*CONSIGNE DE TRAVAIL*: Relevez toutes les personnes nommées dans l'extrait d'entretien sur la notion de « verticalité ».

De la notion de « verticalité »
Entretien avec Robert Steuckers
Propos recueillis par Xavier Deltenre
XD : Suite à votre bref article paru naguère sur « novopress.info » (
http://euro-synergies.hautetfort.com/archive/2015/06/11/reflexions-generales-sur-les-reformes-du-college-en-france.html ) et
suite aussi à la parution du numéro de juin du « Causeur » d’Elizabeth
Lévy et de l’entretien que celle-ci accorde à « Figaro-Vox », votre
défense des héritages classiques et renaissancistes induit-elle une
défense de l’école verticale ?

*DONNÉES DISPONIBLES*:
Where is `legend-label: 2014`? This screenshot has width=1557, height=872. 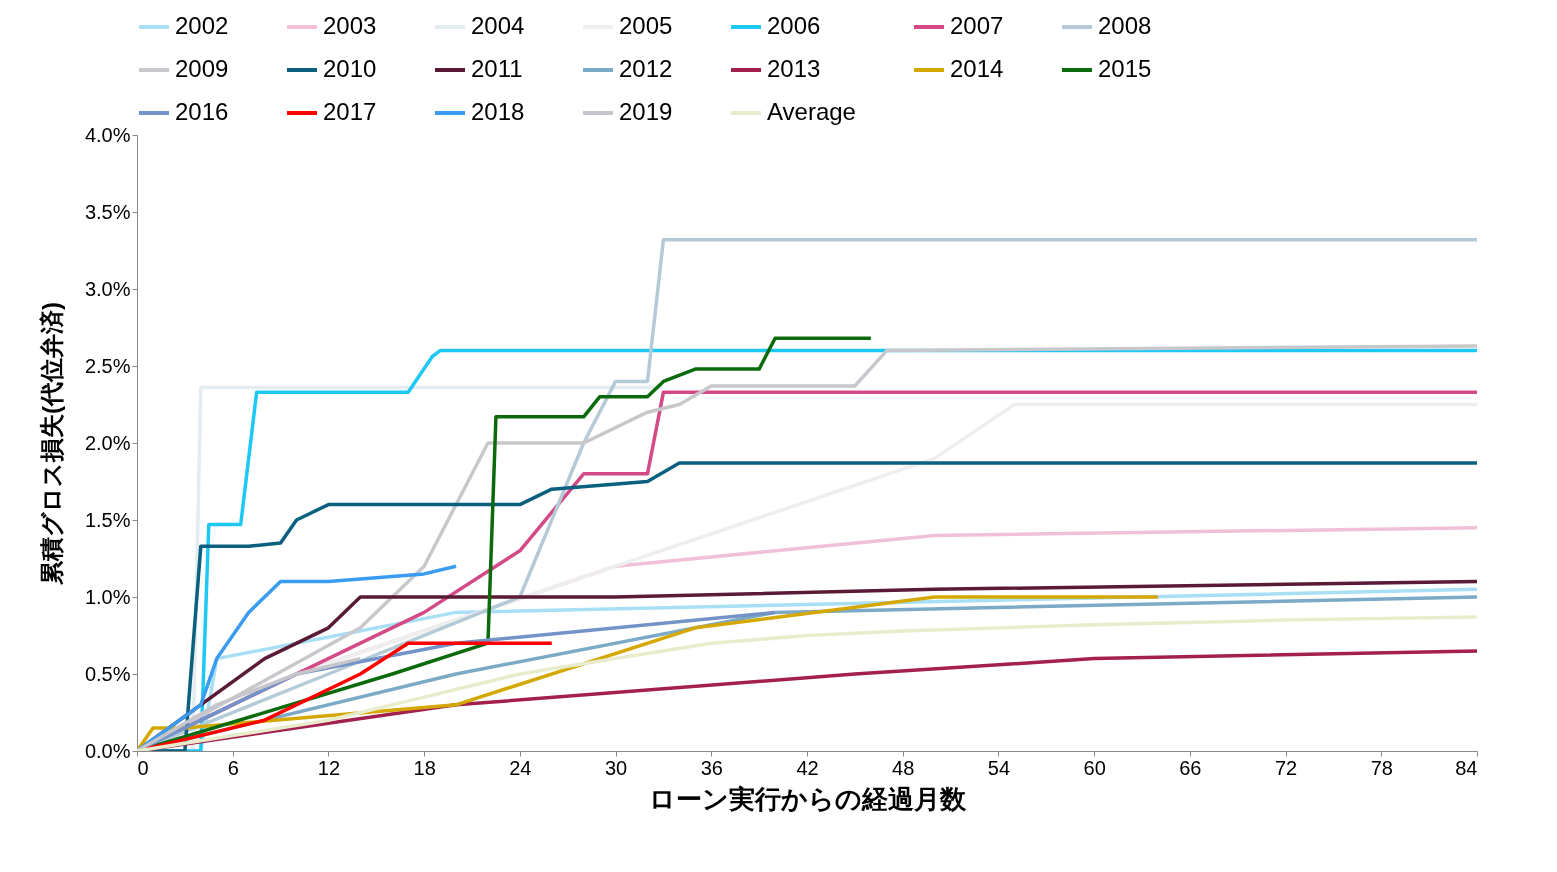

*RÉPONSE RÉDIGÉE*: Robert Steuckers, Xavier Deltenre, Elizabeth Lévy